This morning The New York Times reported a story on the rise of Hispanic Republicans in the Rio Grande Valley with a special focus on the Latina women who are leading the rise. Charlie Pierce, from his shebeen at Esquire caught the crazy that was clearly visible from orbit: So the story ably tracks a genuine political …
The Answer To Charlie Pierce’s Question Was Answered Before He Asked ItPost + Comments (106)
Pierce literally wrote the book on American’s insatiable appetite for grifts, cons, and conspiracy theories. It is excellent and well worth your time to read. And right now there has never been more of this stupidity to keep track and it is, as Pierce states, so damned exhausting. So it is understandable, especially as The New York Time‘s reporter, Jennifer Medina, did not herself make a connection in her reporting between what she quote Ms. Rivera as saying and what she quotes Texas’s Governor Greg Abbott as saying eleven paragraphs prior (emphasis mine):
“I’ve never been onstage with so many accomplished, articulate Latinas as I have been tonight with this group of ladies,” he told an enthusiastic crowd. “This is amazing. If I were the Democrats, I would be very afraid right now, because there is a storm coming, a storm that is going to win Hidalgo County. I wanted to be here in person, wanted to say thank you.”
One of the signature components of the QAnon conspiracy theory is the Storm:
One phrase that serves as a special touchstone among QAnon adherents is “the calm before the storm.” Q first used it a few days after his initial post, and it arrived with a specific history. On the evening of October 5, 2017—not long before Q first made himself known on 4chan—President Trump stood beside the first lady in a loose semicircle with 20 or so senior military leaders and their spouses for a photo in the State Dining Room at the White House. Reporters had been invited to watch as Trump’s guests posed and smiled. Trump couldn’t seem to stop talking. “You guys know what this represents?” he asked at one point, tracing an incomplete circle in the air with his right index finger. “Tell us, sir,” one onlooker replied. The president’s response was self-satisfied, bordering on a drawl: “Maybe it’s the calm before the storm.”

_Extracted material_:

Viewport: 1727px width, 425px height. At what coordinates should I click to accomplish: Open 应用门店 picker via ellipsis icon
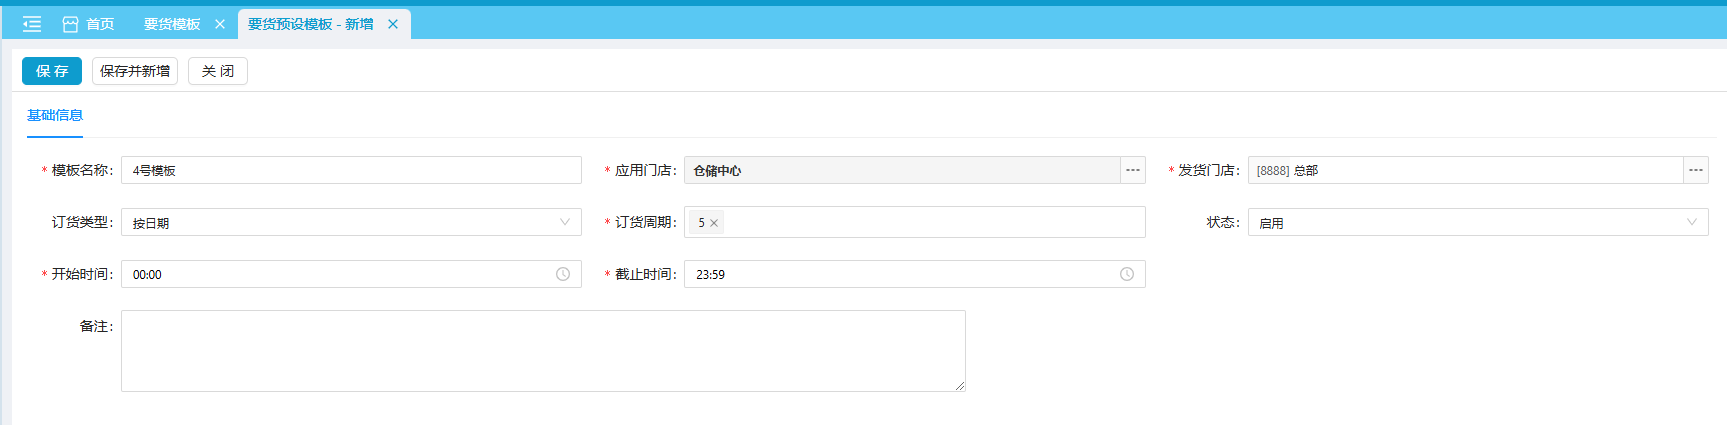tap(1132, 170)
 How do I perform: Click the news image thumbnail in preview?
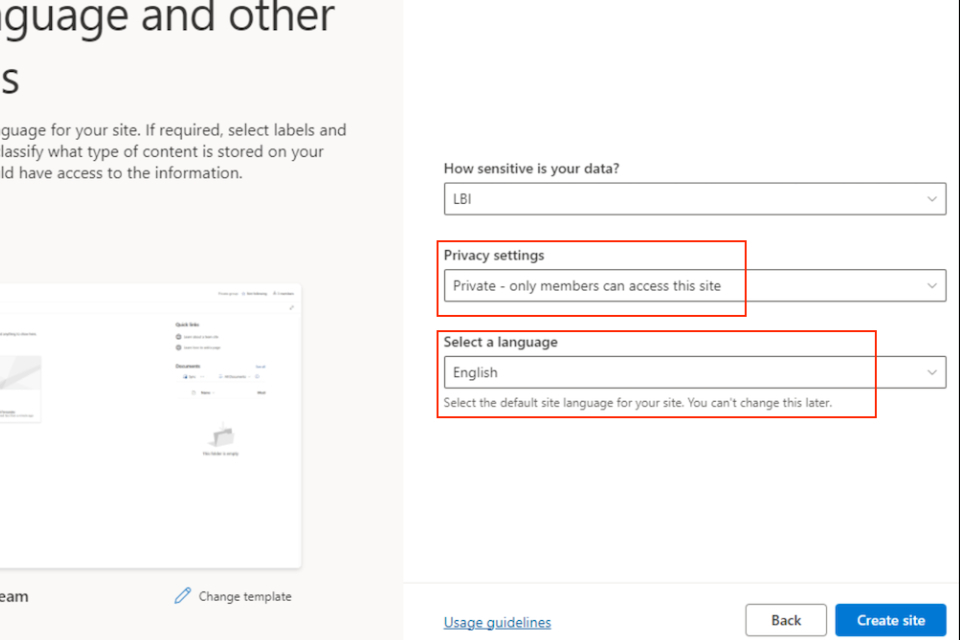(20, 380)
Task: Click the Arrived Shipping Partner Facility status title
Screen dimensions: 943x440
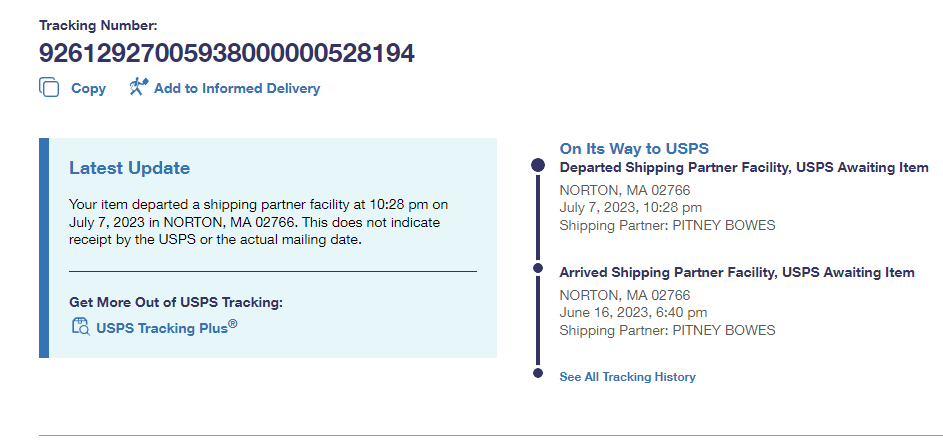Action: [x=737, y=272]
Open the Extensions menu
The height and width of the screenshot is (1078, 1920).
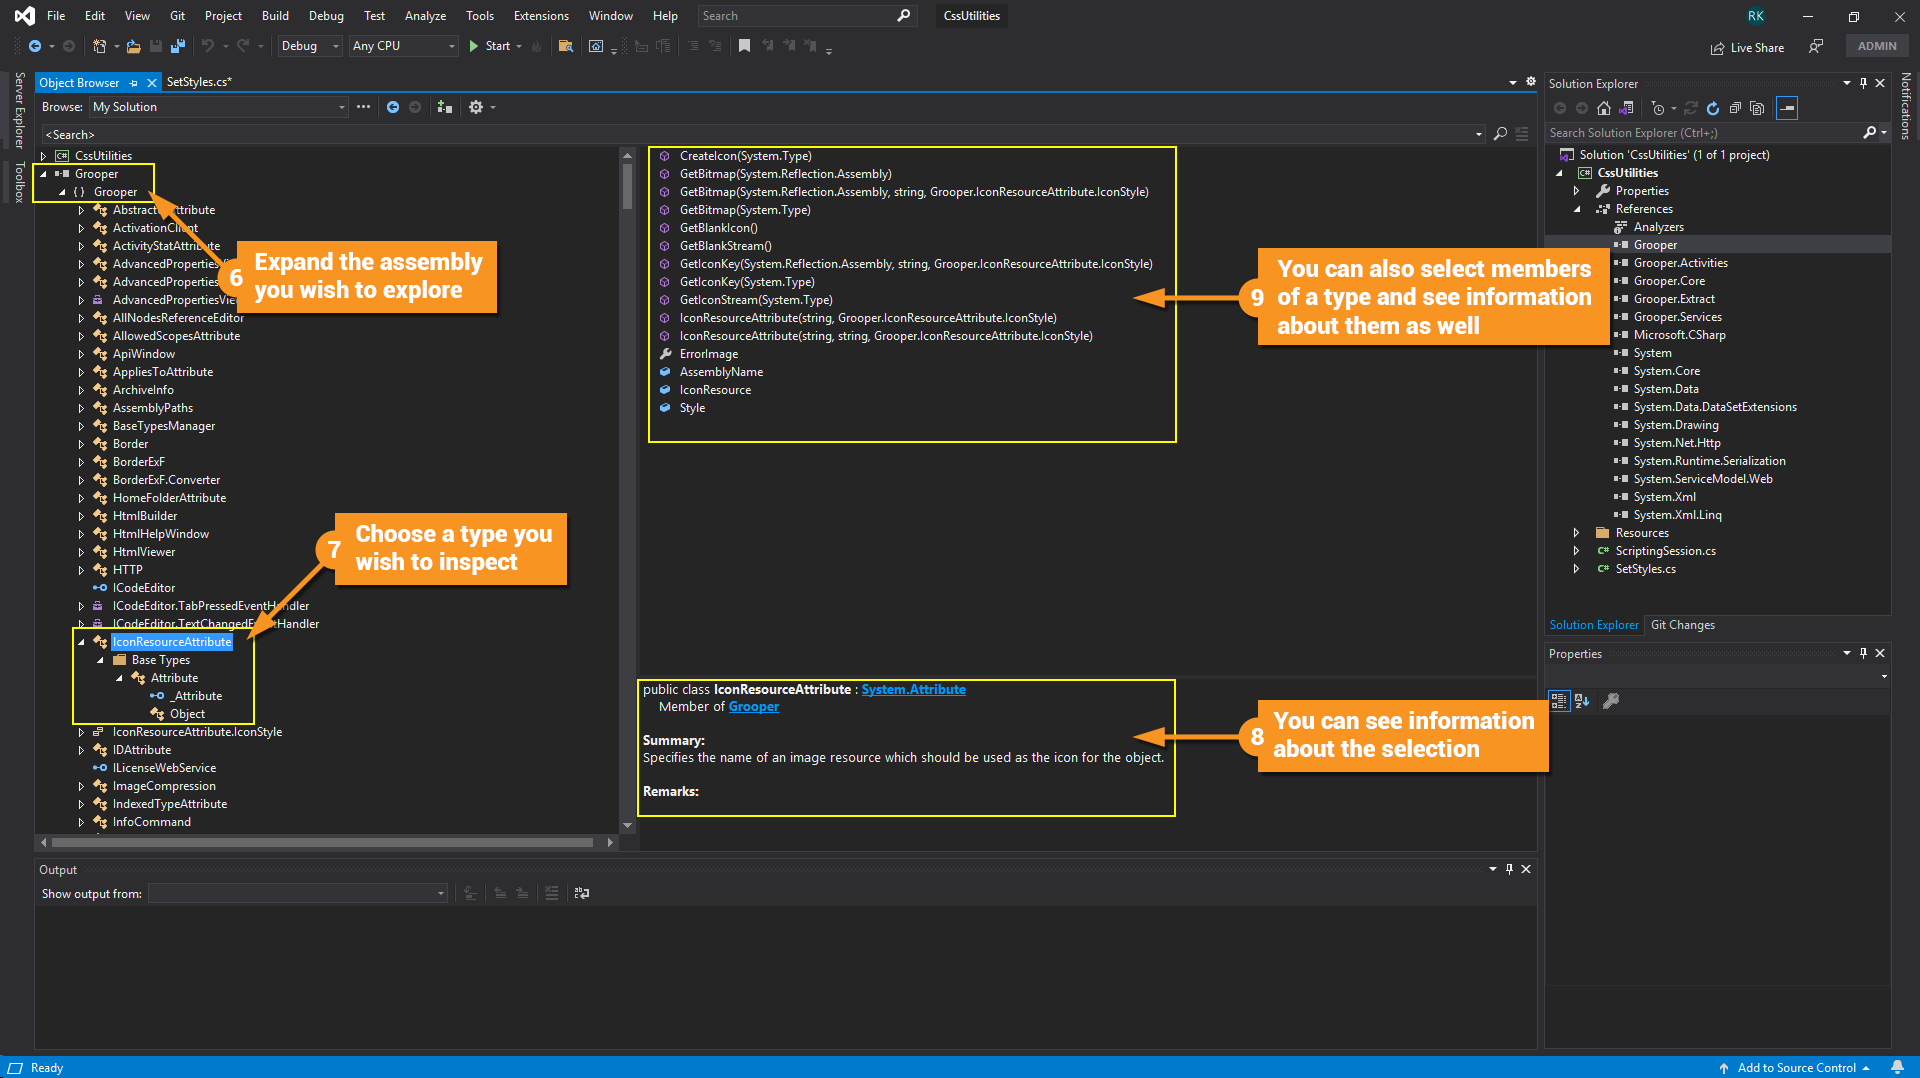pos(540,16)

_Set of tasks_:
1. Retype part of the blog post, everything from "This morning The" down to "ItPost + Comments (106)".
2. Answer these questions from the blog post.
(a) Which reporter wrote the New York Times story?
(b) Which county did Greg Abbott say the coming storm would win?
(c) On what evening did Trump pose for a photo with military leaders in the State Dining Room?

_Responses to the tasks_:
1.
This morning The New York Times reported a story on the rise of Hispanic Republicans in the Rio Grande Valley with a special focus on the Latina women who are leading the rise. Charlie Pierce, from his shebeen at Esquire caught the crazy that was clearly visible from orbit: So the story ably tracks a genuine political …
The Answer To Charlie Pierce’s Question Was Answered Before He Asked ItPost + Comments (106)

2.
(a) Jennifer Medina
(b) Hidalgo County
(c) October 5, 2017